Task material →
Segment Open

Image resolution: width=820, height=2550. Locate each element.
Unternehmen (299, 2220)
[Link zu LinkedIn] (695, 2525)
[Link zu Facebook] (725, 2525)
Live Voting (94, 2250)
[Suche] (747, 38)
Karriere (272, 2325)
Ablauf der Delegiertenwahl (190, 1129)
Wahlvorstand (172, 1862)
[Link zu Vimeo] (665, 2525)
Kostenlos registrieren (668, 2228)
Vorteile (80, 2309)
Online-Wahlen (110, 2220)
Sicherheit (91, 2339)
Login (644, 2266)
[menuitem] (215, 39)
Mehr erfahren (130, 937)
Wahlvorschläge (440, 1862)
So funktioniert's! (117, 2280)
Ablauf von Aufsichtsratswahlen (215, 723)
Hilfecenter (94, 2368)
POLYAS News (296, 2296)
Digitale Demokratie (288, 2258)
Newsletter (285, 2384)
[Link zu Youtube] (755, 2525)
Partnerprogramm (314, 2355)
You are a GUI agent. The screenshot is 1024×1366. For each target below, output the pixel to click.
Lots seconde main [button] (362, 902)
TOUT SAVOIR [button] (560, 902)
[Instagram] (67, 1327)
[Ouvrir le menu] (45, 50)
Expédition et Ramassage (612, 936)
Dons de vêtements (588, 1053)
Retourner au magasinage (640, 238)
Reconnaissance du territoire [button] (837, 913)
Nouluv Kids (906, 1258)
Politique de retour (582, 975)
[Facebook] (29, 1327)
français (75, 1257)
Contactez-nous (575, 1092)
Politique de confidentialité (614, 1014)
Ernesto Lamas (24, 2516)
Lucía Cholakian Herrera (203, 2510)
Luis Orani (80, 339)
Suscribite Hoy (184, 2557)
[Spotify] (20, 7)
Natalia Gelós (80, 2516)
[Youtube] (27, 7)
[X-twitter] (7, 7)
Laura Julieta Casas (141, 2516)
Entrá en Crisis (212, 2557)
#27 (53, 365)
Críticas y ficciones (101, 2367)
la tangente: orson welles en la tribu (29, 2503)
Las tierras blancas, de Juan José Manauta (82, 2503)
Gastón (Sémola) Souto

Segment Closed

Directions for this task →
Would you output all of the material exactly as it reads?

Reply to the exercise →
Image resolution: width=820, height=2550. Locate each element.
Unternehmen (299, 2220)
[Link zu LinkedIn] (695, 2525)
[Link zu Facebook] (725, 2525)
Live Voting (94, 2250)
[Suche] (747, 38)
Karriere (272, 2325)
Ablauf der Delegiertenwahl (190, 1129)
Wahlvorstand (172, 1862)
[Link zu Vimeo] (665, 2525)
Kostenlos registrieren (668, 2228)
Vorteile (80, 2309)
Online-Wahlen (110, 2220)
Sicherheit (91, 2339)
Login (644, 2266)
[menuitem] (215, 39)
Mehr erfahren (130, 937)
Wahlvorschläge (440, 1862)
So funktioniert's! (117, 2280)
Ablauf von Aufsichtsratswahlen (215, 723)
Hilfecenter (94, 2368)
POLYAS News (296, 2296)
Digitale Demokratie (288, 2258)
Newsletter (285, 2384)
[Link zu Youtube] (755, 2525)
Partnerprogramm (314, 2355)
You are a GUI agent. The screenshot is 1024×1366. For each target below, output the pixel to click.
Lots seconde main [button] (362, 902)
TOUT SAVOIR [button] (560, 902)
[Instagram] (67, 1327)
[Ouvrir le menu] (45, 50)
Expédition et Ramassage (612, 936)
Dons de vêtements (588, 1053)
Retourner au magasinage (640, 238)
Reconnaissance du territoire [button] (837, 913)
Nouluv Kids (906, 1258)
Politique de retour (582, 975)
[Facebook] (29, 1327)
français (75, 1257)
Contactez-nous (575, 1092)
Politique de confidentialité (614, 1014)
Ernesto Lamas (24, 2516)
Lucía Cholakian Herrera (203, 2510)
Luis Orani (80, 339)
Suscribite Hoy (184, 2557)
[Spotify] (20, 7)
Natalia Gelós (80, 2516)
[Youtube] (27, 7)
[X-twitter] (7, 7)
Laura Julieta Casas (141, 2516)
Entrá en Crisis (212, 2557)
#27 (53, 365)
Críticas y ficciones (101, 2367)
la tangente: orson welles en la tribu (29, 2503)
Las tierras blancas, de Juan José Manauta (82, 2503)
Gastón (Sémola) Souto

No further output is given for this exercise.